● **What is required**
Go through the records and report each line in which the word "tree" occurs.

(Pixel coordinate grounding data)
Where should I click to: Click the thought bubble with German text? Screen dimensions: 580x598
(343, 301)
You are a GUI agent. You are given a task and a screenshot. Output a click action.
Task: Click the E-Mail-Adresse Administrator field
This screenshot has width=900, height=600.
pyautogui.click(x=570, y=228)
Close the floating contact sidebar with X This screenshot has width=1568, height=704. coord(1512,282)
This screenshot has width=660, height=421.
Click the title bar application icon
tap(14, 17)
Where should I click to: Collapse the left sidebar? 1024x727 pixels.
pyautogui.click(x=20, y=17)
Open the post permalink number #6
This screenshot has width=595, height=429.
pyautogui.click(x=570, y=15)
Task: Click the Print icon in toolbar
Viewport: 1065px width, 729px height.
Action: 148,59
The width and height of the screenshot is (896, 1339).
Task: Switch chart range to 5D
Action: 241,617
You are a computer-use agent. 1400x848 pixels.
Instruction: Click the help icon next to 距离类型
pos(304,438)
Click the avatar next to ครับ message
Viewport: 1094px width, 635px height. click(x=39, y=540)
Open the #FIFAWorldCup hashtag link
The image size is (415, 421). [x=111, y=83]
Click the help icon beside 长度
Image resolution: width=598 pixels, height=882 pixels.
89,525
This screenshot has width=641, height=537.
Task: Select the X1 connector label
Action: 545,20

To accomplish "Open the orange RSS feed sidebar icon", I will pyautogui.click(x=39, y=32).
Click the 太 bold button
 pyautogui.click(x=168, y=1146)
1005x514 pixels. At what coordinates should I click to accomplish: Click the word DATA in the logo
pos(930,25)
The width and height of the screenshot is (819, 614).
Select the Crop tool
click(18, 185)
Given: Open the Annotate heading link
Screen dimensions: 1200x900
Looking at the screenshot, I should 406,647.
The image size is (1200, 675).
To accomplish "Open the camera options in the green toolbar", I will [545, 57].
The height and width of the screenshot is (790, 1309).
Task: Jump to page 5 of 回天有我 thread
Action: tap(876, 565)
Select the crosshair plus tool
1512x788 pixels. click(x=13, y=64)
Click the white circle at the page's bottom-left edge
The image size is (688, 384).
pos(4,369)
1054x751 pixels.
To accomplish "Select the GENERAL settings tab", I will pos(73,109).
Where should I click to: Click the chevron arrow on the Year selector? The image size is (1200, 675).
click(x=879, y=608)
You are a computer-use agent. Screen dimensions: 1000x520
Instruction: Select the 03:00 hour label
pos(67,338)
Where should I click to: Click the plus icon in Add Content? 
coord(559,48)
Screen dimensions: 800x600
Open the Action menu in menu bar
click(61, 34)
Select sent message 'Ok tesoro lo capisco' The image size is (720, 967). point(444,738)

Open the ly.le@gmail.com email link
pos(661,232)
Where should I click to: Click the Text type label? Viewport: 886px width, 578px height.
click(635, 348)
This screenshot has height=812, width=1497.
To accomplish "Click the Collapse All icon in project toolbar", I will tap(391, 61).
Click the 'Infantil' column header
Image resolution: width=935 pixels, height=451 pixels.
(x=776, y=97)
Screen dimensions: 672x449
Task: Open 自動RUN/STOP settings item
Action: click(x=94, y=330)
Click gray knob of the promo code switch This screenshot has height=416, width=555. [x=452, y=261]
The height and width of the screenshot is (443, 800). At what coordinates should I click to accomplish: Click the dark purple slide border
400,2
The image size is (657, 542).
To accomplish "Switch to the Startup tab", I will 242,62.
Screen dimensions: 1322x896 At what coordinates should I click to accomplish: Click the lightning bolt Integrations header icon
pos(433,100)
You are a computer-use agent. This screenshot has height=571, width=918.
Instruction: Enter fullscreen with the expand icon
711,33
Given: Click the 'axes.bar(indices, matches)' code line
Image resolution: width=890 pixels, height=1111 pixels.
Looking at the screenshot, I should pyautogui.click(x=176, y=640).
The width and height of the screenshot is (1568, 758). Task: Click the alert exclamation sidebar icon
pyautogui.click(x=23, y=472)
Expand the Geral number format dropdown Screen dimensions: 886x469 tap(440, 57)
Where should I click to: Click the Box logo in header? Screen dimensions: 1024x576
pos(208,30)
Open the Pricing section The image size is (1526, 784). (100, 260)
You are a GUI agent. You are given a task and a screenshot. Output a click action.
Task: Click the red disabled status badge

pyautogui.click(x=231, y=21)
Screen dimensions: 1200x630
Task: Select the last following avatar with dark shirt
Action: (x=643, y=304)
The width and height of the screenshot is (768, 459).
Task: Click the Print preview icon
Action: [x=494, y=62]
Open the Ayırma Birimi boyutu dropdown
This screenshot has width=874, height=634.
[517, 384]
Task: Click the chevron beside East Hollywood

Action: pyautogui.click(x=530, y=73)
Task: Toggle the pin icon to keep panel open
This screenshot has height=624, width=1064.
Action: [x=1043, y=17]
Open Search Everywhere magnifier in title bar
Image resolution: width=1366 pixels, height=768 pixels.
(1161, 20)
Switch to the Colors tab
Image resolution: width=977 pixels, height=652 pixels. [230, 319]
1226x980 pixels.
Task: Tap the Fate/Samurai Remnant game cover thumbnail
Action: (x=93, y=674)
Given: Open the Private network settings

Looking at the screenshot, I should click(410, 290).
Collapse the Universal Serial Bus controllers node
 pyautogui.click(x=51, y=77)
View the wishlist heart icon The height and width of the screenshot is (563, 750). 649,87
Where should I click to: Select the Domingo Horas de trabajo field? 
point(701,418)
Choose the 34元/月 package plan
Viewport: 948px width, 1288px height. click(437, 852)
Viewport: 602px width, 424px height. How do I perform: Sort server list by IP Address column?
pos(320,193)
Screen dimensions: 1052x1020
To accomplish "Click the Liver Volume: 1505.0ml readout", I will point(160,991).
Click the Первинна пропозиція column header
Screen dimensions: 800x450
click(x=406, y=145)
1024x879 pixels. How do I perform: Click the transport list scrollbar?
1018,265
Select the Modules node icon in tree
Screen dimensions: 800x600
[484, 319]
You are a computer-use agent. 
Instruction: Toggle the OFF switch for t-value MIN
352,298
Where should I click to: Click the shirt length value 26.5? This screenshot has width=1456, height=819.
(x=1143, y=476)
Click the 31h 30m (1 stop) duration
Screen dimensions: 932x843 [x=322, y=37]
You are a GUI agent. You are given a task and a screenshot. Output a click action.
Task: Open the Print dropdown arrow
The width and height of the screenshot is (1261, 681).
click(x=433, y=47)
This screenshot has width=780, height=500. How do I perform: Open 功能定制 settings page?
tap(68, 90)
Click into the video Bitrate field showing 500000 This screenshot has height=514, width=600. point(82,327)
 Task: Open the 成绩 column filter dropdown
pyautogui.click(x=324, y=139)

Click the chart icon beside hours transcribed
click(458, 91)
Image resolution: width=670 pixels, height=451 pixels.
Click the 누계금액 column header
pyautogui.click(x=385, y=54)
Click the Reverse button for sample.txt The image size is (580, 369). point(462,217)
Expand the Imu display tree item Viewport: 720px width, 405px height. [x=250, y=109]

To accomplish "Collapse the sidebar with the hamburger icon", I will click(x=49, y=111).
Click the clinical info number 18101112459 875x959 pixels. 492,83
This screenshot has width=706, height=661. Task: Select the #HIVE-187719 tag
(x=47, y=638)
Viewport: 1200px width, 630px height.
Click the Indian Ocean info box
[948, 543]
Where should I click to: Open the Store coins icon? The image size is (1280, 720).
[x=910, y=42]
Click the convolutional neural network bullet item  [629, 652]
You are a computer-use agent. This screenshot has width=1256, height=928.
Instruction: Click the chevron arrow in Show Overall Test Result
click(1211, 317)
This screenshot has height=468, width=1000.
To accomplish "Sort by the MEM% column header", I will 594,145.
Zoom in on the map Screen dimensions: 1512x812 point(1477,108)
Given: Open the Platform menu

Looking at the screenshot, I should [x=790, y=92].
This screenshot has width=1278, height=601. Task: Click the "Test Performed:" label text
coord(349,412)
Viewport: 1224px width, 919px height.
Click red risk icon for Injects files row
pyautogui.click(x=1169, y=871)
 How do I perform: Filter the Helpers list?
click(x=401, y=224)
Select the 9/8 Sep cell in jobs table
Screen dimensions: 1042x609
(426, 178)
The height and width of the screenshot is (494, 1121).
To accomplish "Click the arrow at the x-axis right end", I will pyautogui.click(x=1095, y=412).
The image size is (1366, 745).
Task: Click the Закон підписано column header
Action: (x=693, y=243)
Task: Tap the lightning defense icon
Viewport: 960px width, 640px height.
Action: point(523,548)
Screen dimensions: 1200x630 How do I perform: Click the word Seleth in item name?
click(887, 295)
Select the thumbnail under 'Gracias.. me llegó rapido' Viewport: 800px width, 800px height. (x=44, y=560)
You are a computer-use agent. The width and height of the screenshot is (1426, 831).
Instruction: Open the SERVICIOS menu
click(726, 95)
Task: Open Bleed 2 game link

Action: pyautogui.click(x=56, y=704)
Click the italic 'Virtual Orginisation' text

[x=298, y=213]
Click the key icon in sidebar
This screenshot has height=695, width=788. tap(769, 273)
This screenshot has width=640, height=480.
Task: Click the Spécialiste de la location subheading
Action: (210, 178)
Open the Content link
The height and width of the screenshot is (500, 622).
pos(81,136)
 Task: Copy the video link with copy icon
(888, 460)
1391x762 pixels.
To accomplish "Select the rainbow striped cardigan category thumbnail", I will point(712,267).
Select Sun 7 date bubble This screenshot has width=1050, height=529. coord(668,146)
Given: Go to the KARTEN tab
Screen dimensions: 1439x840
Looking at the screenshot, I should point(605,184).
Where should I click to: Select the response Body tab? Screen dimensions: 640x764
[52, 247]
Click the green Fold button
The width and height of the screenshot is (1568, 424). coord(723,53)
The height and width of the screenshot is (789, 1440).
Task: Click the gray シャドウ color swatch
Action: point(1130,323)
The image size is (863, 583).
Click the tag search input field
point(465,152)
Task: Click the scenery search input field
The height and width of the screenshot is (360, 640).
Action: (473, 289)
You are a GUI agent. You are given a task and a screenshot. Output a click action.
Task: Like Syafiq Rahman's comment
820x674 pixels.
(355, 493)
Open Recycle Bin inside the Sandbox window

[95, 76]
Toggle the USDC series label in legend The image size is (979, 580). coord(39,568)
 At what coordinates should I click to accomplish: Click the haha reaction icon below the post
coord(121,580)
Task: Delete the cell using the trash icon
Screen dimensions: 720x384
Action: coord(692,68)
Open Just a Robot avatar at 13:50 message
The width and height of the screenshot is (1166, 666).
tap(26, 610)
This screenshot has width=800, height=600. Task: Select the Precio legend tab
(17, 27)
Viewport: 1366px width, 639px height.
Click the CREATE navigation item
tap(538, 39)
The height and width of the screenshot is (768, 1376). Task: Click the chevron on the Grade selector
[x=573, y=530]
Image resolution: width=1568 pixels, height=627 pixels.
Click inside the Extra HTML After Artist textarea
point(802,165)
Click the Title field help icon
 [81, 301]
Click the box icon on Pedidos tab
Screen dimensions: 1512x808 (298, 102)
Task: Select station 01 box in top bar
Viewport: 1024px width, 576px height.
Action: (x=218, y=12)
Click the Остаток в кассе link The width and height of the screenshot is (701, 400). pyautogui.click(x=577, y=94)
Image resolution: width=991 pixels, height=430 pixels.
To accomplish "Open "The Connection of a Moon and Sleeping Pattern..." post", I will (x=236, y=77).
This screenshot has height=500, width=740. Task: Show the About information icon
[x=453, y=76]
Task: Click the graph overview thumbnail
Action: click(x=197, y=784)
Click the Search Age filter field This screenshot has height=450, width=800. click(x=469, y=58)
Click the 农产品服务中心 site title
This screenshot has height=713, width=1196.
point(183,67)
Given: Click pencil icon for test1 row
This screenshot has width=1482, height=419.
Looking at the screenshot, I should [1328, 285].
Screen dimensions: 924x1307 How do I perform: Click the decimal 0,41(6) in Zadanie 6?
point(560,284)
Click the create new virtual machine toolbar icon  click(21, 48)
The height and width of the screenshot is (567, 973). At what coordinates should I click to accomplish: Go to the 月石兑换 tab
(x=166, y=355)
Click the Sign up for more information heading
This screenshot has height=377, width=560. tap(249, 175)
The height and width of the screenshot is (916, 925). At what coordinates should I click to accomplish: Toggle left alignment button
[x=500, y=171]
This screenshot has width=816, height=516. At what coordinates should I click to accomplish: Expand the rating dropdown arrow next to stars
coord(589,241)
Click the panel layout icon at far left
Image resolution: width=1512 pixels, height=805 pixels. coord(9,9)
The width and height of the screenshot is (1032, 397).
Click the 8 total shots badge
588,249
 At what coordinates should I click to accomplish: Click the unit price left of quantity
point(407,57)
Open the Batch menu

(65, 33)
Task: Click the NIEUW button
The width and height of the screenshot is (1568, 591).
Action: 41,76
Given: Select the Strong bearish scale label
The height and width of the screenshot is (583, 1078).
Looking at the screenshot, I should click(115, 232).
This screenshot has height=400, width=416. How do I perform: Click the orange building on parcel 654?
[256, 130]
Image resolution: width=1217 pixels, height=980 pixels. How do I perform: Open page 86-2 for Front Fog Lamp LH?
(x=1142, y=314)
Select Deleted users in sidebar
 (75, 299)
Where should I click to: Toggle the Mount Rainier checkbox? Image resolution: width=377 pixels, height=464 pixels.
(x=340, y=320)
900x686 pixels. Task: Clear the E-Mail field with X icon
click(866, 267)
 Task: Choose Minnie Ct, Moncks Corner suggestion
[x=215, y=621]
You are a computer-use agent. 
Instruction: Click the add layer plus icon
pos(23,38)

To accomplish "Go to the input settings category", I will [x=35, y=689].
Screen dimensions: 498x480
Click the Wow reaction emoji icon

● **Your response**
Select the Modules node icon in tree
Expand the Imu display tree item Viewport: 720px width, 405px height. [x=250, y=109]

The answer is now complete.